Element lookup records
════════════════════

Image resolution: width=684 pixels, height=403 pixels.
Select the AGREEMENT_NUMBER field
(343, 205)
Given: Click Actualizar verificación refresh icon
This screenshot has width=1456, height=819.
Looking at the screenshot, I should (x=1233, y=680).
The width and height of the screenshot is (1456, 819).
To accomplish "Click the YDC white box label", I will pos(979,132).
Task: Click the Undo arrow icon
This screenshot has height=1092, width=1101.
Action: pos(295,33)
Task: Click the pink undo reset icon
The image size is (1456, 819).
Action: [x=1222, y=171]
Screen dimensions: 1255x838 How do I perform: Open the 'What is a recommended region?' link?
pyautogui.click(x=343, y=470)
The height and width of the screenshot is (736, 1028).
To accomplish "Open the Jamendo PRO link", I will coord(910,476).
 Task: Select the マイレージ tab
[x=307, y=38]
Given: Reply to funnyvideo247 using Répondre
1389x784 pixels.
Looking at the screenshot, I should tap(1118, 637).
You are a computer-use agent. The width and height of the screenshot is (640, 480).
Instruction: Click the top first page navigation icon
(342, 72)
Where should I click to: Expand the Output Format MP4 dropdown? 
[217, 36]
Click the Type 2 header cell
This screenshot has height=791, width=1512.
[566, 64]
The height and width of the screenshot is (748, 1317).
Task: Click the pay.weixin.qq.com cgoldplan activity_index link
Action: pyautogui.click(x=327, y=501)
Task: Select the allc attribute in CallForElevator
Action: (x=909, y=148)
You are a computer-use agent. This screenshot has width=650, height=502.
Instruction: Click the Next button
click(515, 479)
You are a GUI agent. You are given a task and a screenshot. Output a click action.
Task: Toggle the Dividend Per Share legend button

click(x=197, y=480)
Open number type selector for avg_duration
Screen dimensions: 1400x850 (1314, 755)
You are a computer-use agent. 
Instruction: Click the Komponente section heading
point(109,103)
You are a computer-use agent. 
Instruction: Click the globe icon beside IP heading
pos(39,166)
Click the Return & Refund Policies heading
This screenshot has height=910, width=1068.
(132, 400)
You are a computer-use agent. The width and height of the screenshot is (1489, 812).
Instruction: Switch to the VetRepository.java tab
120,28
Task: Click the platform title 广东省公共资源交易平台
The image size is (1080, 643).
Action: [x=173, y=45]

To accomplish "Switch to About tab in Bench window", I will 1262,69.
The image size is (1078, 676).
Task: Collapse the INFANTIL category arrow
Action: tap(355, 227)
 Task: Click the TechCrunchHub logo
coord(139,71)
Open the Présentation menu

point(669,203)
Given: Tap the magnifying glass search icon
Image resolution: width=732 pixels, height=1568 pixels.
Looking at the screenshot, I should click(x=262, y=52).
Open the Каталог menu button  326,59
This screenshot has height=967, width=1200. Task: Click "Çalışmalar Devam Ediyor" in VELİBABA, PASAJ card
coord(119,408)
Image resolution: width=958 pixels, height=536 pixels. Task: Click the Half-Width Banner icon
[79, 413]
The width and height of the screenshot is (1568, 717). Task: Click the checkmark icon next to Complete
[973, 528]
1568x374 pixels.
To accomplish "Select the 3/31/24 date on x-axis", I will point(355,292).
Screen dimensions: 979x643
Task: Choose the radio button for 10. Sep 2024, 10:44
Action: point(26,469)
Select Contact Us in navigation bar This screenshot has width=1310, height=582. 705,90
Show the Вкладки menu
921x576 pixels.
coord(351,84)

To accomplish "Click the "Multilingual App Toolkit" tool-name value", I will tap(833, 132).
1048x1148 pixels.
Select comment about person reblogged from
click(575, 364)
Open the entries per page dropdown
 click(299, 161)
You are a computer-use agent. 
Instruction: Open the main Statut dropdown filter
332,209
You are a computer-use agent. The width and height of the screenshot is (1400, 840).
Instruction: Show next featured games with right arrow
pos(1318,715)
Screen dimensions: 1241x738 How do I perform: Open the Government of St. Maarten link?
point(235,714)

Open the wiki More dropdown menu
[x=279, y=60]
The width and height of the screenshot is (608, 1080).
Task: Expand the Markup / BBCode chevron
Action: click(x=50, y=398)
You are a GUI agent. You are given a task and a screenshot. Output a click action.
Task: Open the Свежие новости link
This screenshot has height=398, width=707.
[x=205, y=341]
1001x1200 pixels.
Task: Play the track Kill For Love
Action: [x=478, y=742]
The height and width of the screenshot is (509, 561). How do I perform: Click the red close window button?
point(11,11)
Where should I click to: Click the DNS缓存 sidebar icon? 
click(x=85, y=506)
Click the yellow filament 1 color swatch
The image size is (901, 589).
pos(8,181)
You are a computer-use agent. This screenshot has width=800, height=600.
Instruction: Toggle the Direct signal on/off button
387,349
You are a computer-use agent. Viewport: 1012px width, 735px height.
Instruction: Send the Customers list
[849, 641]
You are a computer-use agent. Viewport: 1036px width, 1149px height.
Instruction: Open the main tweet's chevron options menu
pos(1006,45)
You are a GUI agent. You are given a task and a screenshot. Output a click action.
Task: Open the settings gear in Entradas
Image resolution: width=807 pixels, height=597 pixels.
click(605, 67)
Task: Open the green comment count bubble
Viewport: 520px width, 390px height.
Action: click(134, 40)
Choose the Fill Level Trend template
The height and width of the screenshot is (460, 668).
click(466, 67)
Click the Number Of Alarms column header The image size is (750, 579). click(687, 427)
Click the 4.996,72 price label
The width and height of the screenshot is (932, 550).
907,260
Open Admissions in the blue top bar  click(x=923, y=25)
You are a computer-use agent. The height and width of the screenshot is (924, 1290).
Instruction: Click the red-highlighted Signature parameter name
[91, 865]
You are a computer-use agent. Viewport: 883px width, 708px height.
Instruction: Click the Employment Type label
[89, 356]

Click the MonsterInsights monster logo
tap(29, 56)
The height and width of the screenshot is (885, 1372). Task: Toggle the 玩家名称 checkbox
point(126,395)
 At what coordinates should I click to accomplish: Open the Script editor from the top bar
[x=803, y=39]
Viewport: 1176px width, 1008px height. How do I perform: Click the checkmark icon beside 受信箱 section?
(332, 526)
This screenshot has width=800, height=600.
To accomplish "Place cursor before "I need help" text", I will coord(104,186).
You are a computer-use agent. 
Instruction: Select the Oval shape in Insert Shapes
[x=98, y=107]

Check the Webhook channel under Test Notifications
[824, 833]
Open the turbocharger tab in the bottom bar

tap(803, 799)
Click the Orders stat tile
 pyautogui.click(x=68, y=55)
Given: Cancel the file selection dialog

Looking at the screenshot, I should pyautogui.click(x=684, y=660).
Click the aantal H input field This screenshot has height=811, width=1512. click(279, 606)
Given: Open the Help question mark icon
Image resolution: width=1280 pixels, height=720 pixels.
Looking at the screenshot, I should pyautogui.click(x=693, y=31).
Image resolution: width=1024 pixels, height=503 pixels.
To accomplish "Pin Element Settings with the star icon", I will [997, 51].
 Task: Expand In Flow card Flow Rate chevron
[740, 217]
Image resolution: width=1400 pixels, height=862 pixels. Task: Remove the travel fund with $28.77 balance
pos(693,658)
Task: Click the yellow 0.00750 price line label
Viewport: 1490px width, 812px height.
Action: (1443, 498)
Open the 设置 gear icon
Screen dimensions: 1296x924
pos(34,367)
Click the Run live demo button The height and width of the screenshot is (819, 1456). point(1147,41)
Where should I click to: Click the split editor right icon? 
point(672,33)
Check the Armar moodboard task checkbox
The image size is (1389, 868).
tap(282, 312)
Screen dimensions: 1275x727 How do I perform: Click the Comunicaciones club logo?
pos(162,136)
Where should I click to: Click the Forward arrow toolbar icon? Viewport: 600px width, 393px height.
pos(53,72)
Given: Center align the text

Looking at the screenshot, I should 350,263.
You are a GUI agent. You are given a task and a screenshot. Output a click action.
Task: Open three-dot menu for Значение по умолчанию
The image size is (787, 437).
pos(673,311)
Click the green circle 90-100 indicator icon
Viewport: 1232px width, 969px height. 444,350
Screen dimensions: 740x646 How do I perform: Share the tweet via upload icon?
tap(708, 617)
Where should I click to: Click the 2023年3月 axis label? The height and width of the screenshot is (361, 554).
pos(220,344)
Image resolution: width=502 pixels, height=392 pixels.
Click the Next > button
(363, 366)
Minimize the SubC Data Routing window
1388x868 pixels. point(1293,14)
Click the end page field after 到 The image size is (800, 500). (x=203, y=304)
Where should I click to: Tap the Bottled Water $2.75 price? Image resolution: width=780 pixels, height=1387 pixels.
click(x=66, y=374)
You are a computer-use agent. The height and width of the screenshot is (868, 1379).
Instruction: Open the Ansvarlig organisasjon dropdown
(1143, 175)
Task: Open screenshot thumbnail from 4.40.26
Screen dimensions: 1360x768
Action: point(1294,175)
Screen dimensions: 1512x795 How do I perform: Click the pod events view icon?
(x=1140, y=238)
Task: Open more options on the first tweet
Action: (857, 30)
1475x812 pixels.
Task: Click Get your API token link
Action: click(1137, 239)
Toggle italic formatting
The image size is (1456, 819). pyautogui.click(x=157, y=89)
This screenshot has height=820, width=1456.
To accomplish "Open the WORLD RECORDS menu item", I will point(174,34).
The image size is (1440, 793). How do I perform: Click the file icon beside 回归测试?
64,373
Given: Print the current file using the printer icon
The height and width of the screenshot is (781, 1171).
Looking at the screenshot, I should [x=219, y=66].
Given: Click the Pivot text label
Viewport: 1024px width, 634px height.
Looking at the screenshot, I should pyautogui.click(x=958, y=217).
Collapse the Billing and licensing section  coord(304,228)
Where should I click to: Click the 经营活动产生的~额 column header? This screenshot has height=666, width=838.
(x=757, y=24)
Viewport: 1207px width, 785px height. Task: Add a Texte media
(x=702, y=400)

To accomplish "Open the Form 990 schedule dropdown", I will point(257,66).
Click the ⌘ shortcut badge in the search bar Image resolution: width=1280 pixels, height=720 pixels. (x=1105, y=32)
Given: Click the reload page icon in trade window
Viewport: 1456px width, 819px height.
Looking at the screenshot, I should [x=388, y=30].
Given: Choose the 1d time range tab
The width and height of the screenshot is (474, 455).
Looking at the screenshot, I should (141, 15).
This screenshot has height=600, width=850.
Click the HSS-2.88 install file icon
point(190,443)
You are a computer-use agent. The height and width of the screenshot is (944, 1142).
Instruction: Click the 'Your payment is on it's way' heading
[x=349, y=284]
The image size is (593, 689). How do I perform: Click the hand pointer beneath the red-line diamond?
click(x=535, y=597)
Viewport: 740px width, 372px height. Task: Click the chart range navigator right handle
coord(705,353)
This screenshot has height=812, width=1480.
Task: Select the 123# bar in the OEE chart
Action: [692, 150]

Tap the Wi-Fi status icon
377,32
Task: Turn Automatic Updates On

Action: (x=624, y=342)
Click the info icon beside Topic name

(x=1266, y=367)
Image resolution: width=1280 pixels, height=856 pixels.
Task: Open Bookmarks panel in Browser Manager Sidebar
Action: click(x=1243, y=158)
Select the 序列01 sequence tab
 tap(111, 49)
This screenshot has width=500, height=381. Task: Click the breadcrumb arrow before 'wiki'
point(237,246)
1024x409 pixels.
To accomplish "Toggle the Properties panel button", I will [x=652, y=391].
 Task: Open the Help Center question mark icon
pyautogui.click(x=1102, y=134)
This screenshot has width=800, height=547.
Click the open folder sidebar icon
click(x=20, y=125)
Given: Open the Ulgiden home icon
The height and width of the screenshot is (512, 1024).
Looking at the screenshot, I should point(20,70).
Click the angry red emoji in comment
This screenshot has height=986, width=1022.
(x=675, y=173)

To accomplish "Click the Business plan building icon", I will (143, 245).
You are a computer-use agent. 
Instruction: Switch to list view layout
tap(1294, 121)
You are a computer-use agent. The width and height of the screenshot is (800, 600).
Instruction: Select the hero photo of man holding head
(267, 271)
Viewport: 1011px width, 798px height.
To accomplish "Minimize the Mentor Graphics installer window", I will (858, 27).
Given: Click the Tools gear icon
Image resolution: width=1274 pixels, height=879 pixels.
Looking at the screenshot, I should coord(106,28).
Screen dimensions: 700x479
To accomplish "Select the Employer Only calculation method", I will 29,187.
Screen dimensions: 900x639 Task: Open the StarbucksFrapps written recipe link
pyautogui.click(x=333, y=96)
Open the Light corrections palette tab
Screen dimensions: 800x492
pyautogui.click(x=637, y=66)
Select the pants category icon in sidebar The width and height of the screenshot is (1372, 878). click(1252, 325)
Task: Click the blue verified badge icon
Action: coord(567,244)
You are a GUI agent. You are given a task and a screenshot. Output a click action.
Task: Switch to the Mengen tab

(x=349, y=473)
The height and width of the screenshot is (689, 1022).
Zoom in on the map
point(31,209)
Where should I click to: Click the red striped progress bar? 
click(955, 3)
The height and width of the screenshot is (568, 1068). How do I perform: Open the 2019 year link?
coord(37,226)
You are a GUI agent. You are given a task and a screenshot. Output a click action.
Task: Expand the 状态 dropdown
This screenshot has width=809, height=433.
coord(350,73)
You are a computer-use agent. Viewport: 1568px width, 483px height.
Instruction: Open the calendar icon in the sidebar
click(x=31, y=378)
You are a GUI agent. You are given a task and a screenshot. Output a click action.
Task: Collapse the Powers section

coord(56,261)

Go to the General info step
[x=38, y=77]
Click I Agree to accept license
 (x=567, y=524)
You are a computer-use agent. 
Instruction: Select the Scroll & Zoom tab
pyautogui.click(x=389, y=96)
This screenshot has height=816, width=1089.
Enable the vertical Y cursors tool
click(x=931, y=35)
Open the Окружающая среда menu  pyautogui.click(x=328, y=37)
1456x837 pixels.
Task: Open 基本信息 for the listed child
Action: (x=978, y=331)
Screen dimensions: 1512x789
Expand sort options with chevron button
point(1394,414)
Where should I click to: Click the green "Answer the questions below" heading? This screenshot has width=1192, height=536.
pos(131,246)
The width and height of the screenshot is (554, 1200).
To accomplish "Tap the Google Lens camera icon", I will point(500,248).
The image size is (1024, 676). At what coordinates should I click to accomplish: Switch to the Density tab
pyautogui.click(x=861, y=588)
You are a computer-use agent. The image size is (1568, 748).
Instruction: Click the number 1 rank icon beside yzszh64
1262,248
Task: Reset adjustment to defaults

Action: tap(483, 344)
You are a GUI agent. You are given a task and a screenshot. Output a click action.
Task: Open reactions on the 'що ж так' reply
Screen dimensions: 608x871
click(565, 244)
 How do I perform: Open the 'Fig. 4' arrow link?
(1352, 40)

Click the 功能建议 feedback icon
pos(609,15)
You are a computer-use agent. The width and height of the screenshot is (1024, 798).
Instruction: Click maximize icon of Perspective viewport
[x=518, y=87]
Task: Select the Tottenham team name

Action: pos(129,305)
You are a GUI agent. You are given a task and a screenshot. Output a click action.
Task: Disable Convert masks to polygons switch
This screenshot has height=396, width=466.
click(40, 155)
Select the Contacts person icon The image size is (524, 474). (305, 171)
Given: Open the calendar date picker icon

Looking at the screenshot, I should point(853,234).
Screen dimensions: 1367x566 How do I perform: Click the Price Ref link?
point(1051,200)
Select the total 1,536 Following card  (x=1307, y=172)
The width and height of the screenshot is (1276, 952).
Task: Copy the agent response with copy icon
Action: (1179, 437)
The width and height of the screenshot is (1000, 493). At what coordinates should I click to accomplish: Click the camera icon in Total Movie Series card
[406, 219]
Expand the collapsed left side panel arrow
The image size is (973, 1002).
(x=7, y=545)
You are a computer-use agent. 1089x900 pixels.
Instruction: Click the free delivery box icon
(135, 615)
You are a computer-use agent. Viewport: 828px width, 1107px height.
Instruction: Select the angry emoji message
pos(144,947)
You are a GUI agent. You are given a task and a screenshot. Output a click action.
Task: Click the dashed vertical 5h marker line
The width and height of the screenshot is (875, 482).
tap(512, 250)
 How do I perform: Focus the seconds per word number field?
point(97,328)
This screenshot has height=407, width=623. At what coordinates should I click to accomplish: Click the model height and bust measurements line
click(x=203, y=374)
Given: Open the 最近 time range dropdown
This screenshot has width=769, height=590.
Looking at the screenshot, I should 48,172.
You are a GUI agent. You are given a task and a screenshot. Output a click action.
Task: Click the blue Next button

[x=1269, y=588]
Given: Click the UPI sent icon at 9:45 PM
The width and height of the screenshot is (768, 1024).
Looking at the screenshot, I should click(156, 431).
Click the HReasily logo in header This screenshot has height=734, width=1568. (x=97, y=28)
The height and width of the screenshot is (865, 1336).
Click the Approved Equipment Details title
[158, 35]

════════════════════

# INSTRUCTIONS TO FOLLOW
Copy the entries from the line that has "Viewport: 740px width, 372px" through the line that has "point(237,246)", swapping "icon" for "symbol" and leaving everything else unchanged.

# SOLUTION BELOW
Viewport: 740px width, 372px height. Task: Click the chart range navigator right handle
coord(705,353)
This screenshot has height=812, width=1480.
Task: Select the 123# bar in the OEE chart
Action: [692, 150]

Tap the Wi-Fi status symbol
377,32
Task: Turn Automatic Updates On

Action: (x=624, y=342)
Click the info symbol beside Topic name

(x=1266, y=367)
Image resolution: width=1280 pixels, height=856 pixels.
Task: Open Bookmarks panel in Browser Manager Sidebar
Action: click(x=1243, y=158)
Select the 序列01 sequence tab
 tap(111, 49)
This screenshot has width=500, height=381. Task: Click the breadcrumb arrow before 'wiki'
point(237,246)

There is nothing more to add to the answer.